Comes up in any situation where large metric gains can be accomplished by optimizing for specific groups - recommender and personalization systems are another example.
You therefore only need enough bolts at each station that they won't run out before the restocker completes a lap, and such that there aren't so many that they get in the way.
Kingmans Formula says that as you approach 100% utilization, waiting times explode.
The correct way to deal with this is bounded queue lengths and back pressure. I.e don’t deal with an overloaded queue, don’t allow an overloaded queue.
Does it reject entries when service times are too high?
Your debugging effort may become more predictable when the system measures the time workers take to complete.
I note you say it used to work overloaded. I would argue it probably was having hidden problems. Perhaps ask those people what the acceptable service time is and lock it in by refusing new entries when it is exceeded.
If they want both infinite queue length and consistently acceptable service times then you must add enough work resource to do that.
You may also want to implement reader/writer locks if your load has many more reads than writes.

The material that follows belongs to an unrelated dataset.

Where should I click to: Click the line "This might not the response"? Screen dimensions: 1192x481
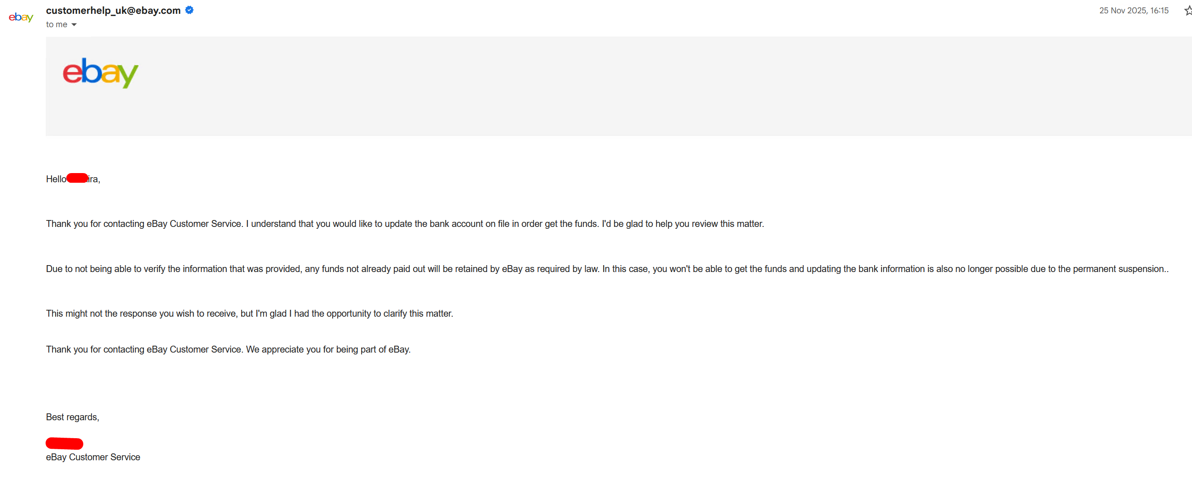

Unfortunately, nobody really teaches you these things in a really clear way, and plenty of engineers don't fully understand it either.
The purple account is just plain wrong. Classically, the full architecture is this (keeping in mind that all rules are sometimes broken):
* CQRS is the linchpin.
* You generally only queue commands (writes). A few hundreds of ms of latency on those typically won't be noticed by users.

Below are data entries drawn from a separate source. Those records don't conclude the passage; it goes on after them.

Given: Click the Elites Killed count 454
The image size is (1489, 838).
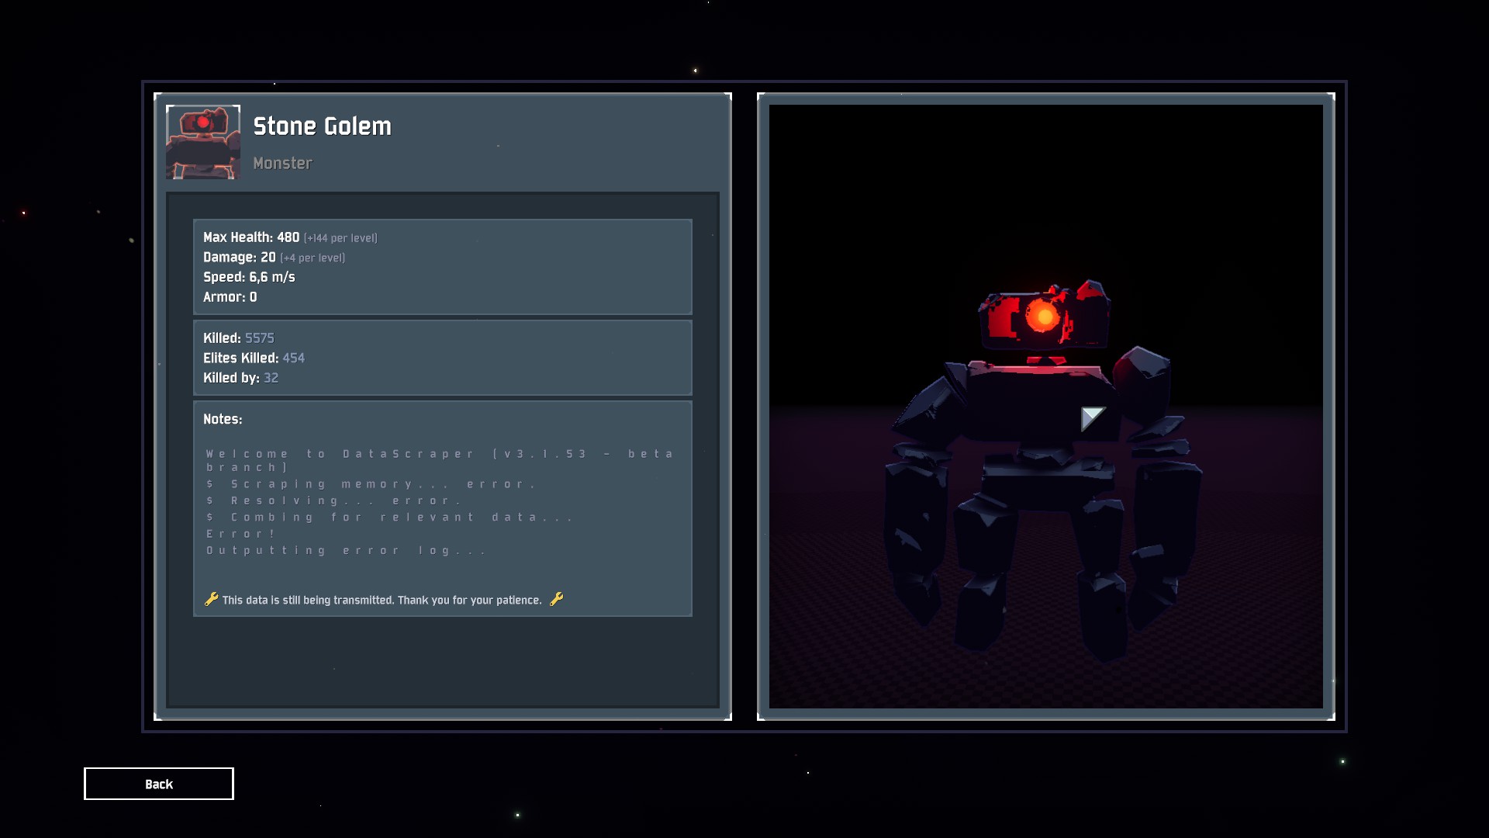Looking at the screenshot, I should pos(293,358).
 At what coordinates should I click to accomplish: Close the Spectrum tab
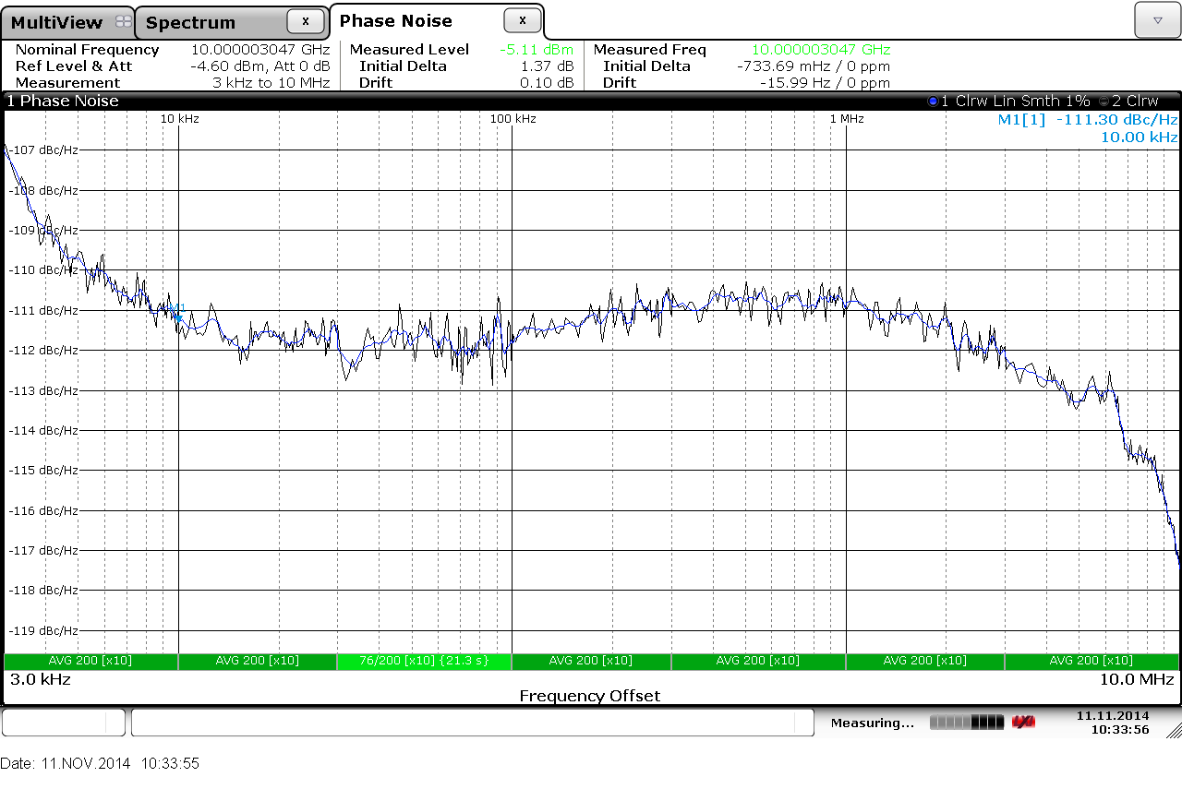point(306,21)
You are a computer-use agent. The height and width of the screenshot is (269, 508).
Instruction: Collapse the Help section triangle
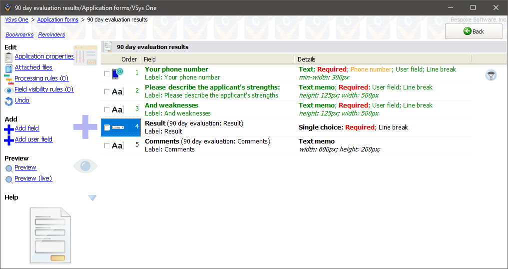92,198
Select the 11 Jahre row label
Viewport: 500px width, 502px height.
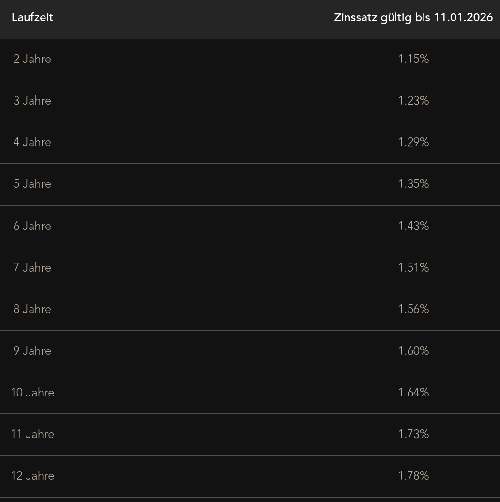(32, 434)
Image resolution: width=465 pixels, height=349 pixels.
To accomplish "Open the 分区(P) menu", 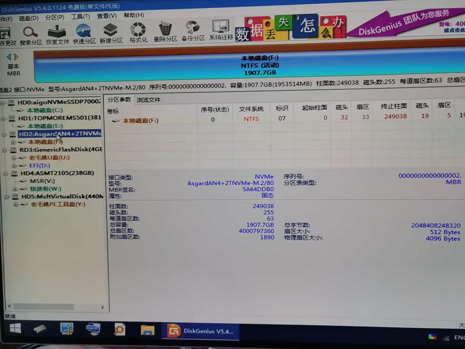I will point(55,17).
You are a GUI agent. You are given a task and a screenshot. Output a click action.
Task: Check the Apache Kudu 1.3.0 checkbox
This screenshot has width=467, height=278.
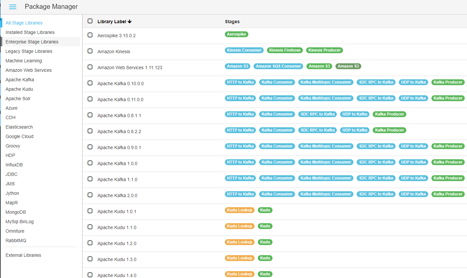(x=90, y=258)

* Reads happen from either a read replica or cache.
The problem the author faces are caused by cherry-picking bits of the full picture.
A queue is a load smoothing operator. Things are going to go bad one way or another if you exceed capacity, a queue at least guarantees progress (up to a point). It's also a great metric to use to scale your worker count.

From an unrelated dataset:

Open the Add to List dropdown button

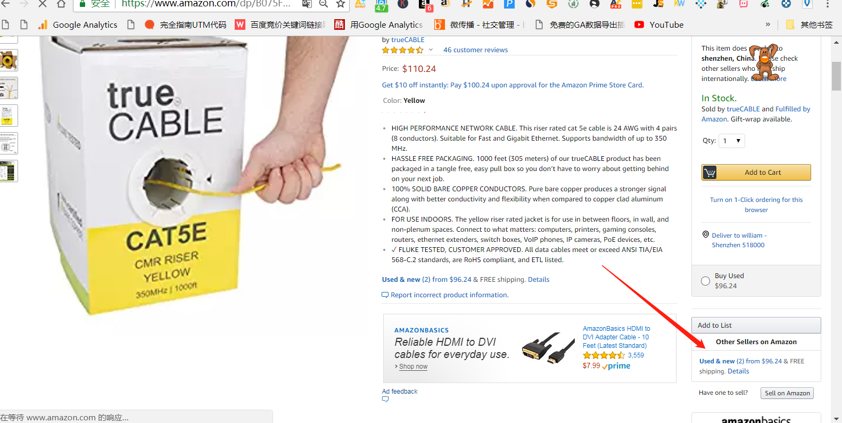(x=756, y=326)
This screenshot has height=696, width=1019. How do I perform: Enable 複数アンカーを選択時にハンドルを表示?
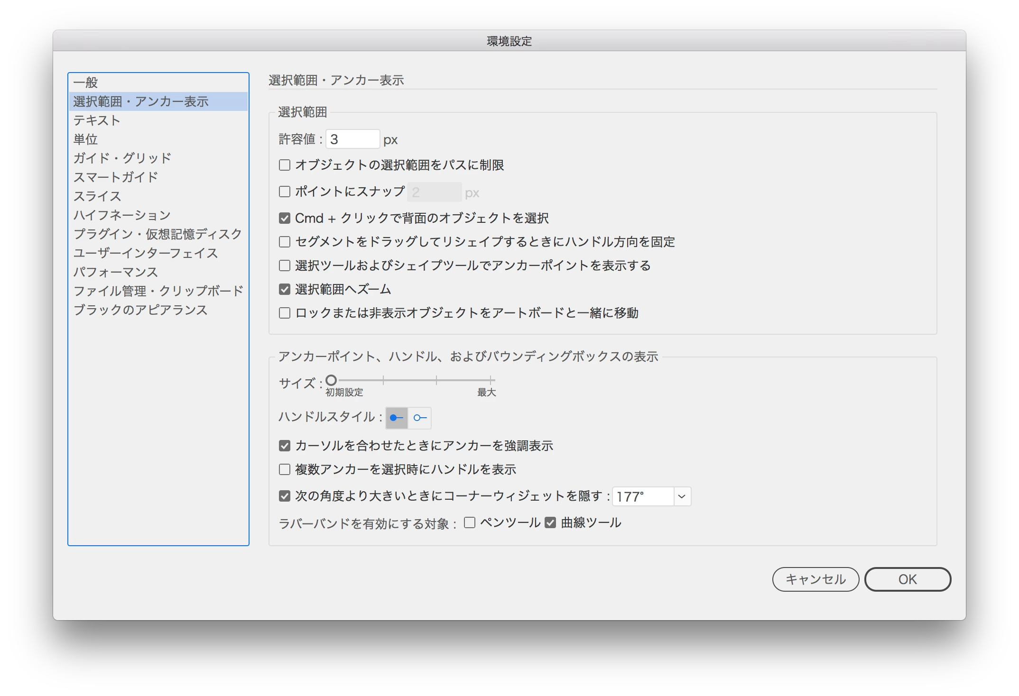pos(285,469)
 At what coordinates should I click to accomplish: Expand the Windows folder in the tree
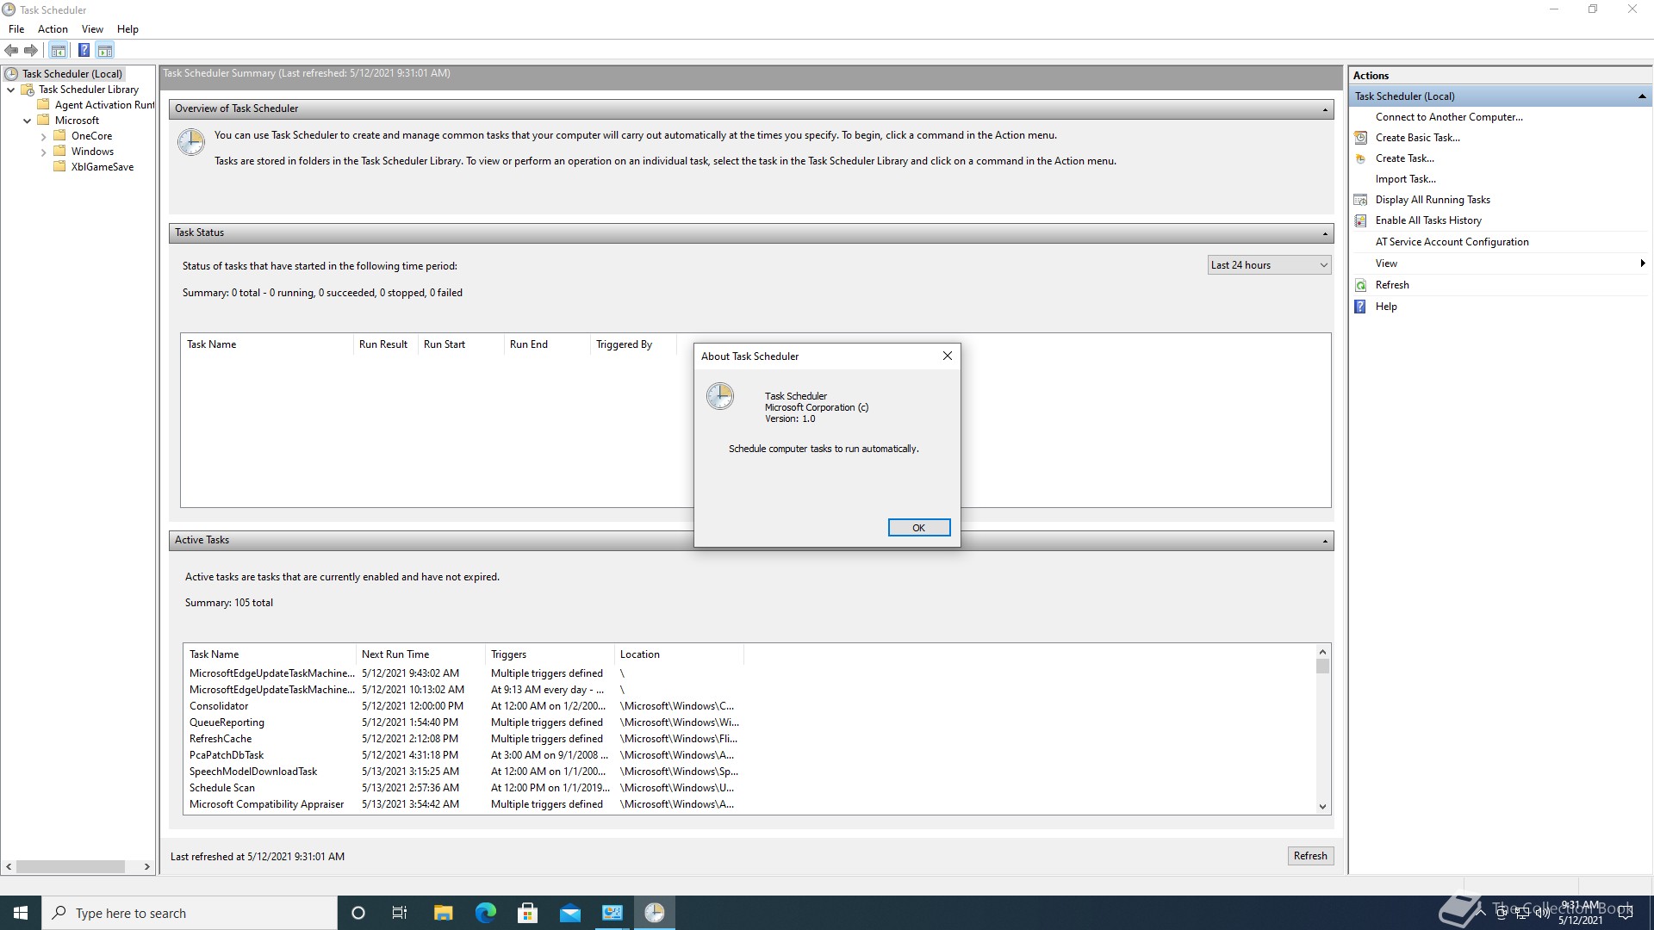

> What will you do when your queue is full
If your queue fills up you need to start rejecting requests. If you have a public facing API there's a good chance that there will be badly behaved clients that don't back off correctly - so you'll need a way to IP ban them until things calm down. AWS has API Gateway and Azure APIM that can help with this.
If you're separating commands and queries you should _typically_ see more headroom.
But even if you shifted reads to one or more caches or read replicas, wouldn't those also have queues that will fill up when you are under-provisioned?
Note that I'm using the term "queue" pretty loosely, to include things like Redis' maxclients or tcpbacklog, or client-side queues when all connections are in use.
As long as you have capacity to keep it mostly empty, it's fine. When requests backup, at least some people will still get quick responses, instead of making everyone suffer.
For a stack, a backup means that some requests are informally forgotten, and although they still appear to be open, they will not complete until the end of time.
That's worse. It's a better match to the behavior you want, except for the part where the old requests still appear to be open. You need to actually close them.
You might also want to consider how requesting behavior will change when requests are stacked instead of queued. As soon as people have learned that you keep requests in a stack, the correct way to make a request is to make it, wait for a very small amount of time, and then, if your request hasn't already succeeded, repeat it.
Guess what will happen then?
It would be very hard to learn this so long as the queue is a very small fraction of the total throughput. If the queue depth is 100, and you receive 10,000qps, but process 9,900 qps, the queue will get full, and roughly 97 calls will go unanswered. Ideally you should have another mechanism to time these out, which most systems do. Whatever queue type you pick, you are going to reject 1% of the inbound, but with a FIFO queue, you will also delay 100% of the responses. Do that at several layers, and you can even end up with the client timing out even though their request wasn't even rejected at any stage.
All metrics up! Will fit nicely in my promo packet.